Emacs had a short burst of popularity that's reverted to the mean. Vim's had a
little uptick in the last few months, but nothing to write home about.

Plot it on a different scale and you'll see that it's just noise;
<http://hntrends.jerodsanto.net/?q=vim%2C+emacs%2C+python>

------
kindahero
hmm.. I will start worry when the number of commits to the Emacs source tree
fall behind of VIM.

<http://www.ohloh.net/p/emacs/commits/summary>

<http://www.ohloh.net/p/vim/commits/summary>

------
fsiefken
Just switched from MacVim to Emacs as my main text editor.
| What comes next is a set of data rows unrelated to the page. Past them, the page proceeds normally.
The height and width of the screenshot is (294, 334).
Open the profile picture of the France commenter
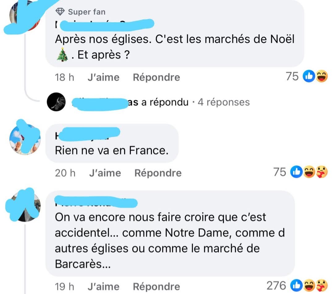pyautogui.click(x=25, y=139)
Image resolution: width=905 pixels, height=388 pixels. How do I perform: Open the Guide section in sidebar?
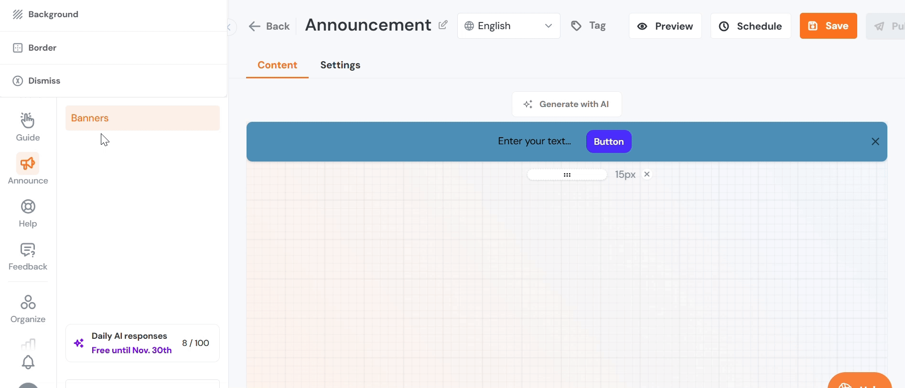[28, 127]
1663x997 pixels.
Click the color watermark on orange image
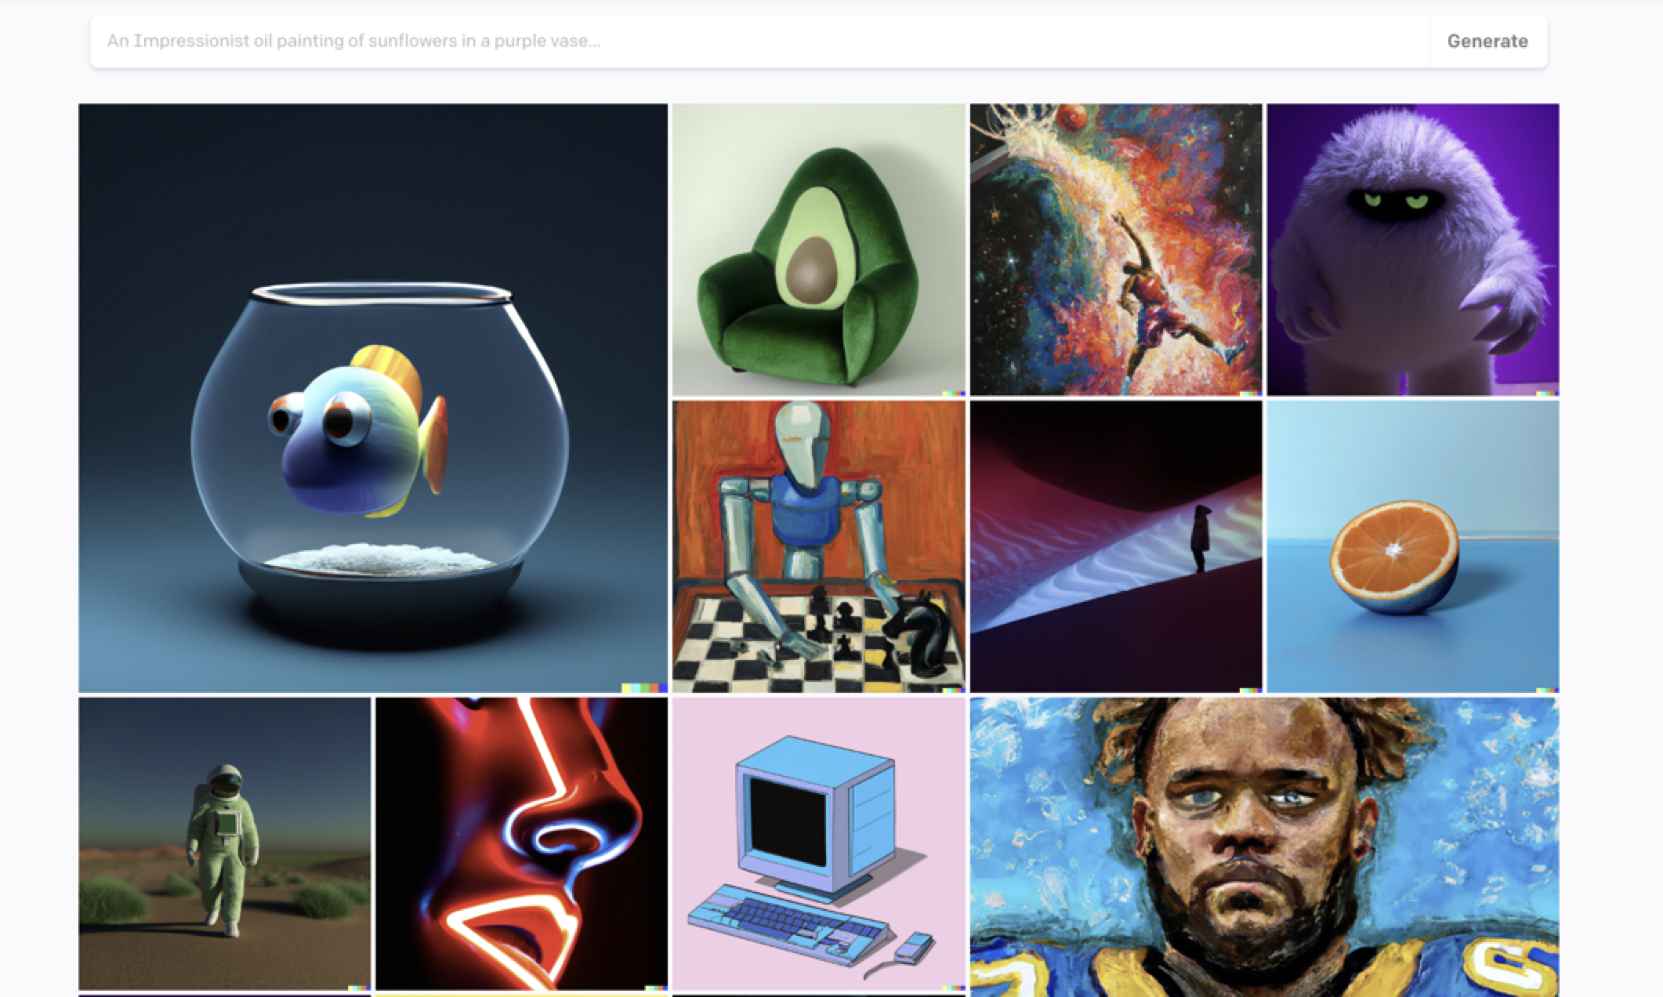(x=1548, y=691)
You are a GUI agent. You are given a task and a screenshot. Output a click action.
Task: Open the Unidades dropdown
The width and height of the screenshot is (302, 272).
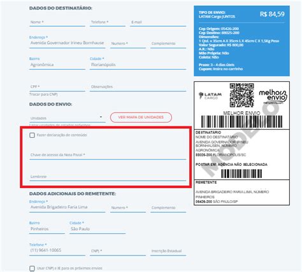click(x=68, y=118)
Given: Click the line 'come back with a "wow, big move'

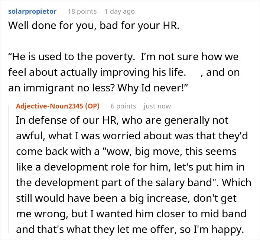Looking at the screenshot, I should pos(126,152).

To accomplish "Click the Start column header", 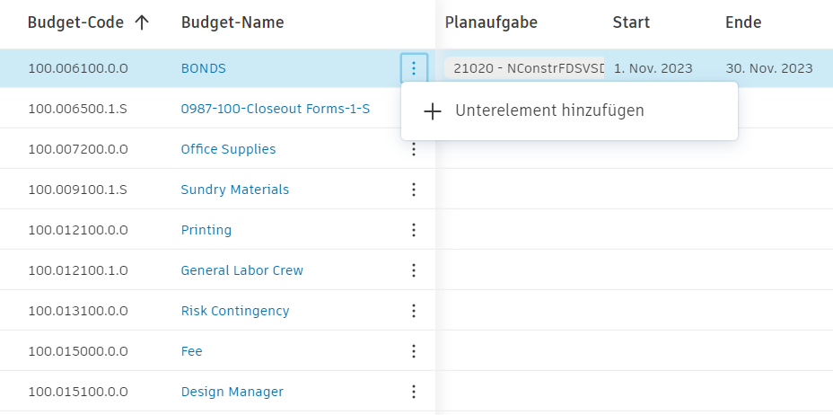I will (631, 22).
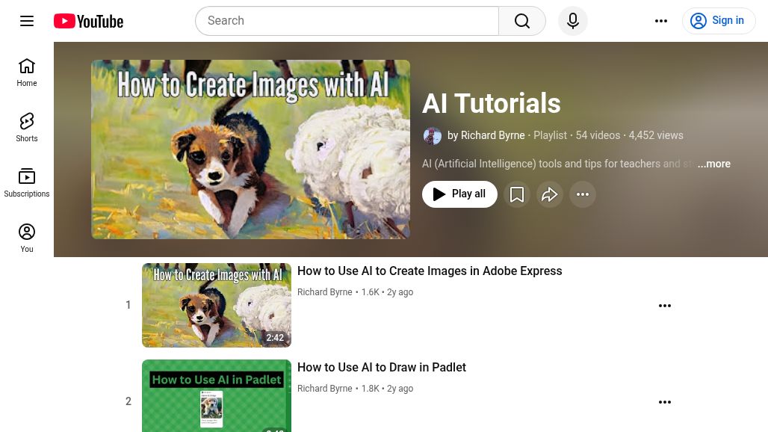Save the AI Tutorials playlist
The width and height of the screenshot is (768, 432).
[517, 194]
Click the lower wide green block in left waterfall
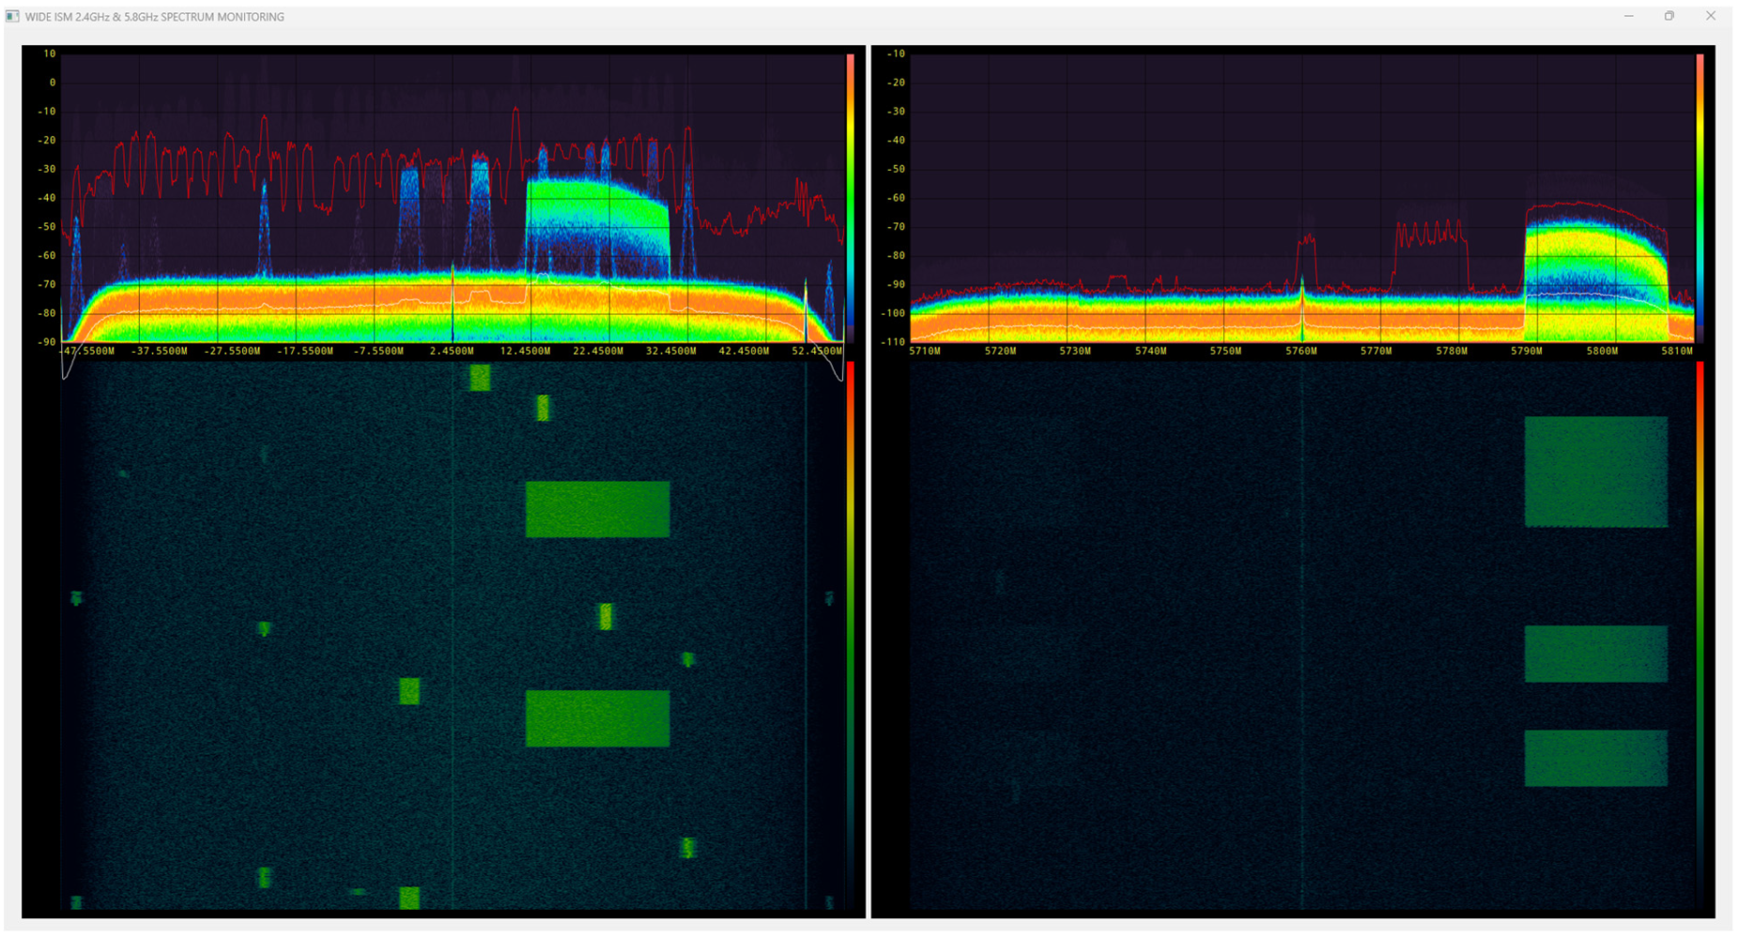1737x938 pixels. click(x=597, y=718)
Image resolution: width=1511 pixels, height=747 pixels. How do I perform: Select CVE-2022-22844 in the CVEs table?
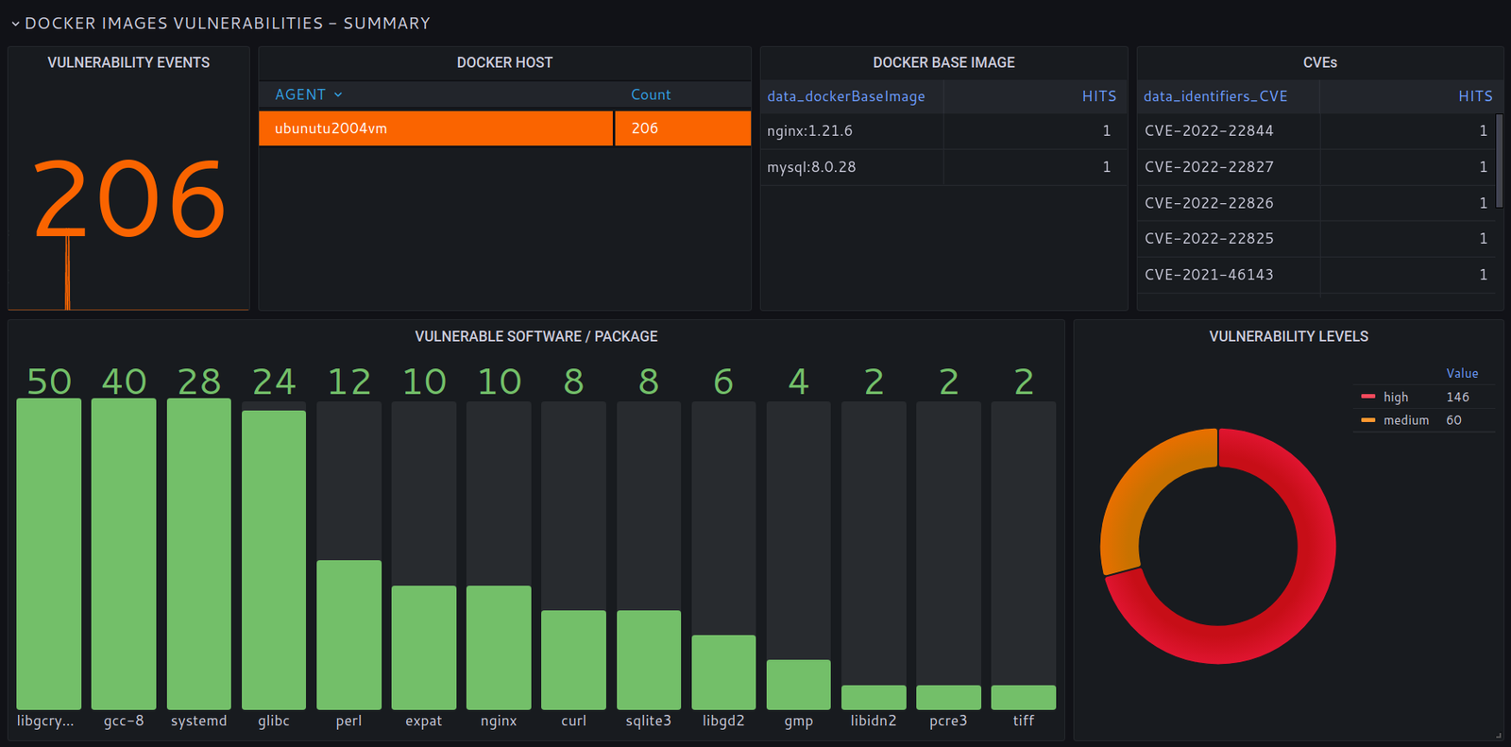pos(1209,131)
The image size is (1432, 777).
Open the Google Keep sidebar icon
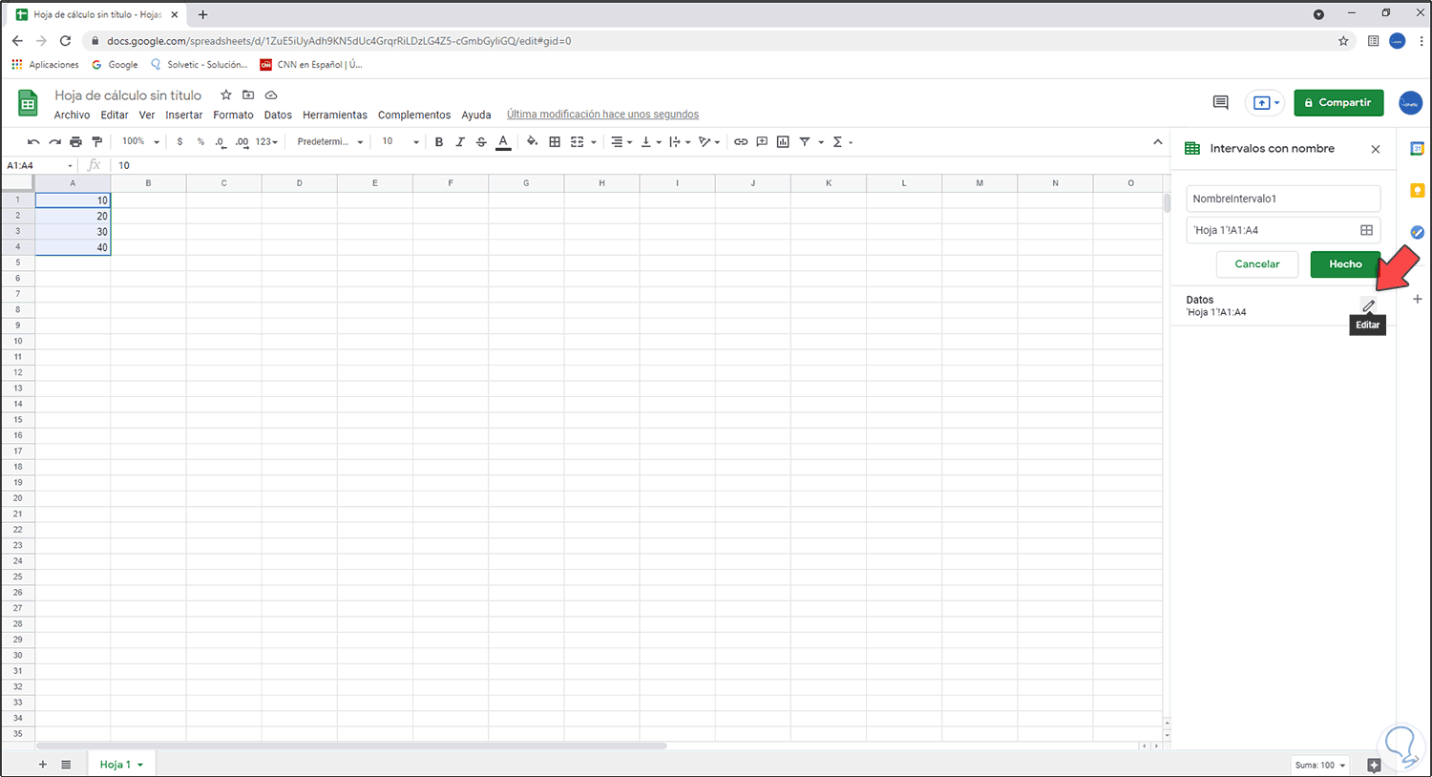[x=1417, y=190]
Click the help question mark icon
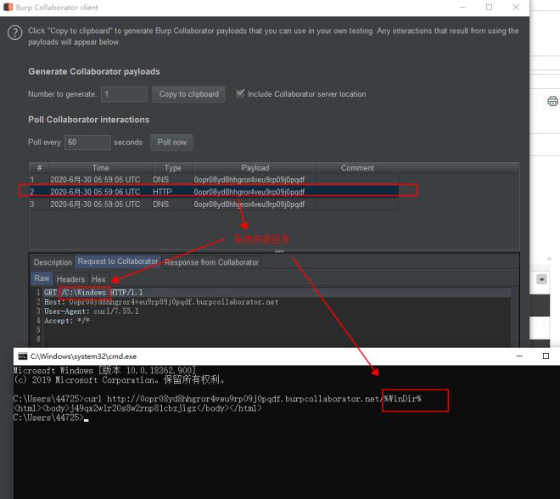Viewport: 560px width, 499px height. point(14,33)
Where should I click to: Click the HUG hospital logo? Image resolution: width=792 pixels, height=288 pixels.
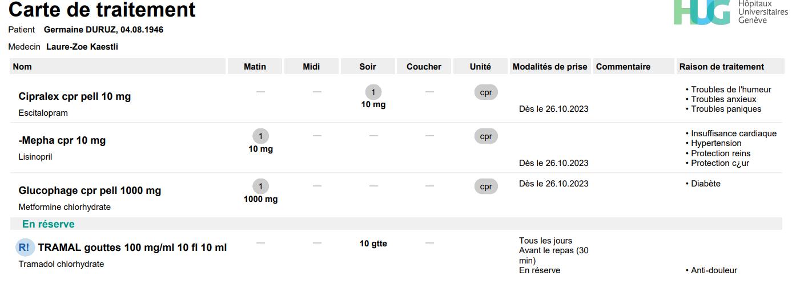pyautogui.click(x=702, y=12)
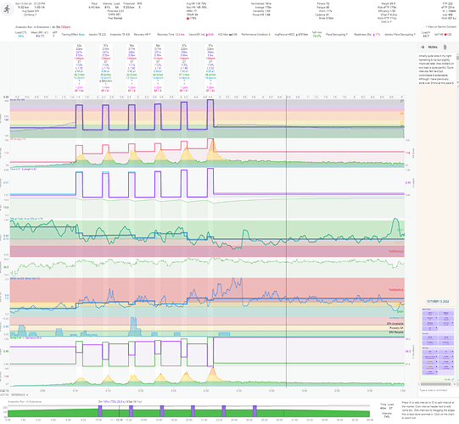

Org-mode is very
powerful for outlines and tasks. For a while I stayed with Vim because it's
lighter on system resources, there are nice plugins like a lightweight Org-
mode clone and VimWiki... and it's hot in the Ruby/Rails community. But the 60
or so MB for Emacs is lightweight compared to mobile and desktop standards now
and has features that blow any editor out of the water. No reason to stay with
Vim (except on iPad). Reportedly Emacs also runs on Android... so with Evil
mode and Emacs I keep all my Vi bindings and have the best of all worlds:
calculator, calendar, planning, games, integrated browser, emacsspeak
screenreader etc. The only thing I miss is a nice Cocoa file tree browser next
to the GnuEmacs editor window.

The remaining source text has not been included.